I'm going 100% cliche for this. Taken with my old manual 135mm f/2.8. 




Flokeh. by nrrfed, on Flickr


----------



## Bevo (Apr 11, 2013)

Bastard 
Your setting the bar pretty freaking high!!

Nice shot!!


----------



## Kwirk (Apr 11, 2013)

Too bad it's been snowing the past few days here and will continue snowing until Friday or so. D:


----------



## Fiction (Apr 11, 2013)

It's autumn in Australia


----------



## Khoi (Apr 11, 2013)

Kwirk said:


> Too bad it's been snowing the past few days here and will continue snowing until Friday or so. D:





Fiction said:


> It's autumn in Australia




I think that's the idea of the theme though, it's for you to interpret it any way you want. Who's to say he means "Spring" as in the season? You could still take a killer shot of a literal "spring" and it would still work. I don't think it necessarily is just the picture that matters, but the meaning of it. If you flip the theme in a completely clever and original way, that's just as important as a great shot.

It's up to your interpretation, and I think that's a good thing


----------



## skeels (Apr 11, 2013)

I like this idea. Just to suggest- is there a way to use the poll thingy to tally votes?

It could be reset somehow every week for the new theme.

I just think the "reward" for winning shouldn't be having to count... 

Unless you are a drummer, in which case you could probably use the practice.


----------



## Bevo (Apr 13, 2013)

Poll is a great idea and it would just be a new post so not an issue for a new one each week.

Your own interpretation of the word "Spring" is the idea, our weather is not spring like at all and it may be vehicle related for me too.

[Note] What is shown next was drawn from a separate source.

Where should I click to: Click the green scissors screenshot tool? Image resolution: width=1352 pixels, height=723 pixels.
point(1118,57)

The goal is just to get some pictures flowing, this is open to everyone at every level and with any kind of camera. 
I hope to get out for a walk today to get some shots but its another rainy grey day..


----------



## Wretched (Apr 13, 2013)

Great bokeh, Tang


----------



## soliloquy (Apr 13, 2013)

Ha...ha....
Canada has yet to experience this phenominon called 'spring'

With all the nasty ice storms and all

:-/


----------



## Ayo7e (Apr 13, 2013)

I really like the idea, but I think that we need a thread only with the photos, and we can comment here.


----------



## Bevo (Apr 13, 2013)

Agreed, whoever comes up with the picture you want to post first start the new thread, don't forget to name your picture!!

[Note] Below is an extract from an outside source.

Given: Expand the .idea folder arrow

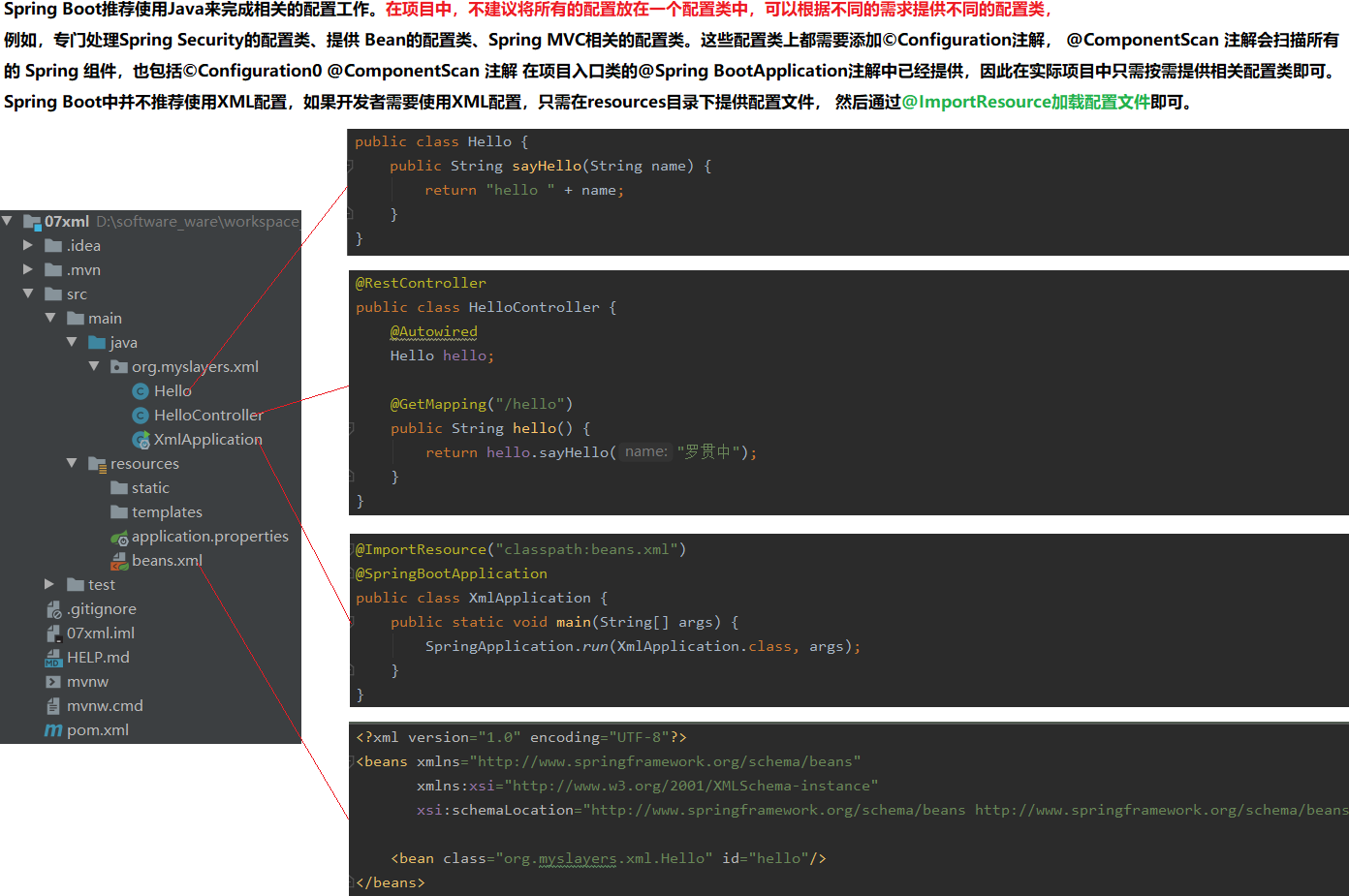Looking at the screenshot, I should [28, 245].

We can keep comments and advice to this thread the other is pictures only.


----------



## Tang (Apr 13, 2013)

Ayo7e said:


> I really like the idea, but I think that we need a thread only with the photos, and we can comment here.



Sounds like a great idea. Perhaps the mods could create a photo challenge sticky.


----------



## theo (Apr 14, 2013)

Definitely following this


----------



## Bevo (Apr 15, 2013)

I have taken about 20 pics but no winners for me yet, I have to get more creative!

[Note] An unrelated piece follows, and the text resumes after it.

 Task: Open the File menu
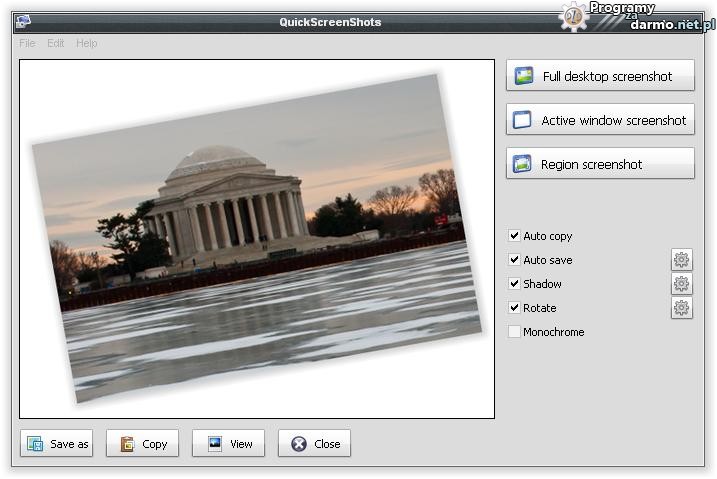click(27, 43)
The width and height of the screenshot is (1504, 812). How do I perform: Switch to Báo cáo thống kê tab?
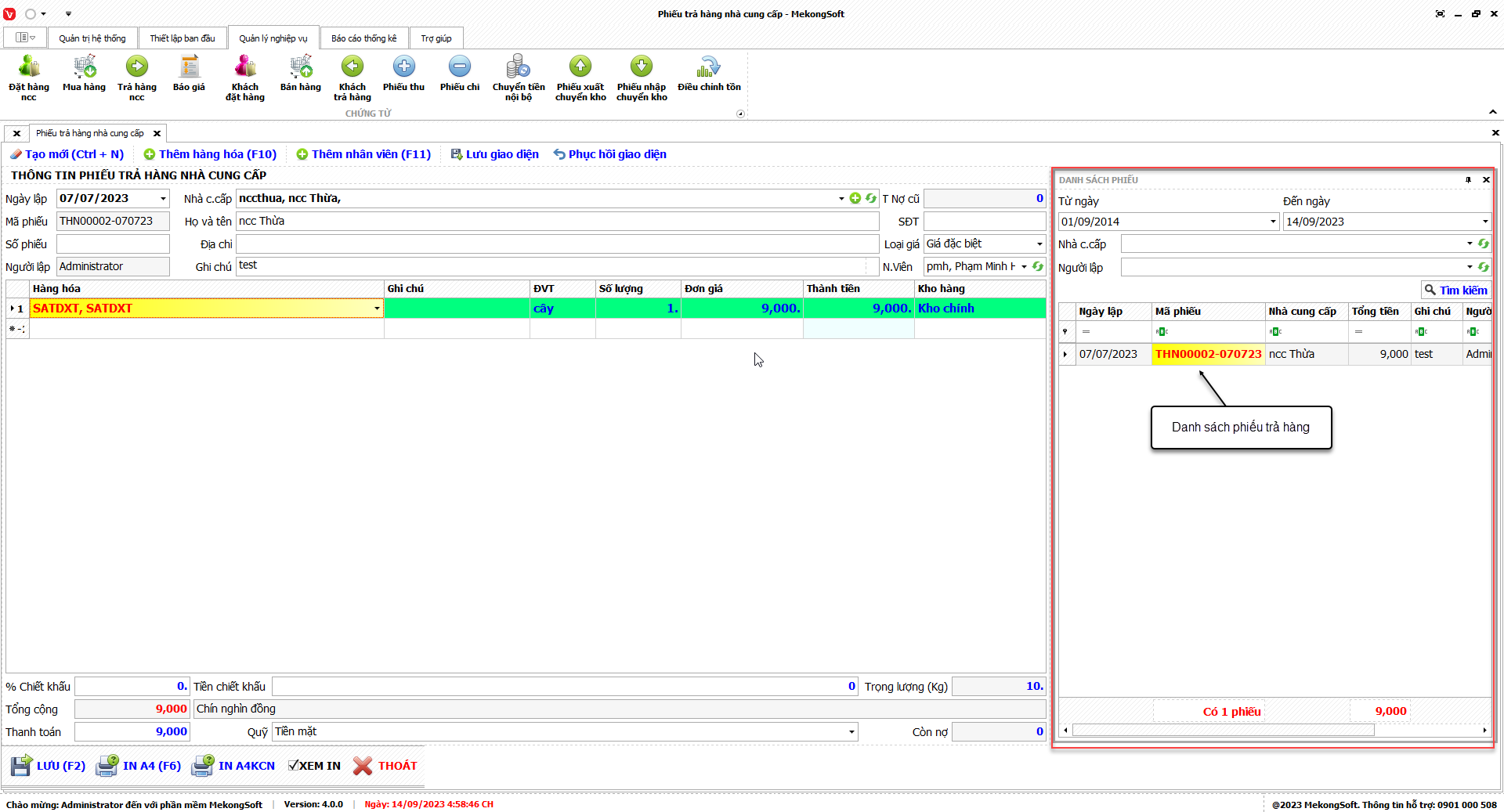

Anyone ready to post up a winner yet?

New rule!!!
You can post more than one shot but don't get crazy posting 100..


----------



## Rustee (Apr 18, 2013)

Thought I might as well join in if that's okay. I don't know much about photography, but I've always had an interest, so I borrowed my mum's camera on a family trip to Vancouver (awesome place). I think it's a Canon 60D? 99% sure about that one. 

As far as editing goes, I just fiddled with knobs in iPhoto until I thought it looked nice.  It's pretty saturated though.


----------



## Bevo (Apr 18, 2013)

I like the colors in the tree and of course your welcome!

Tomorrow lets get our pictures in, I have been working on mine so lets see yours!


----------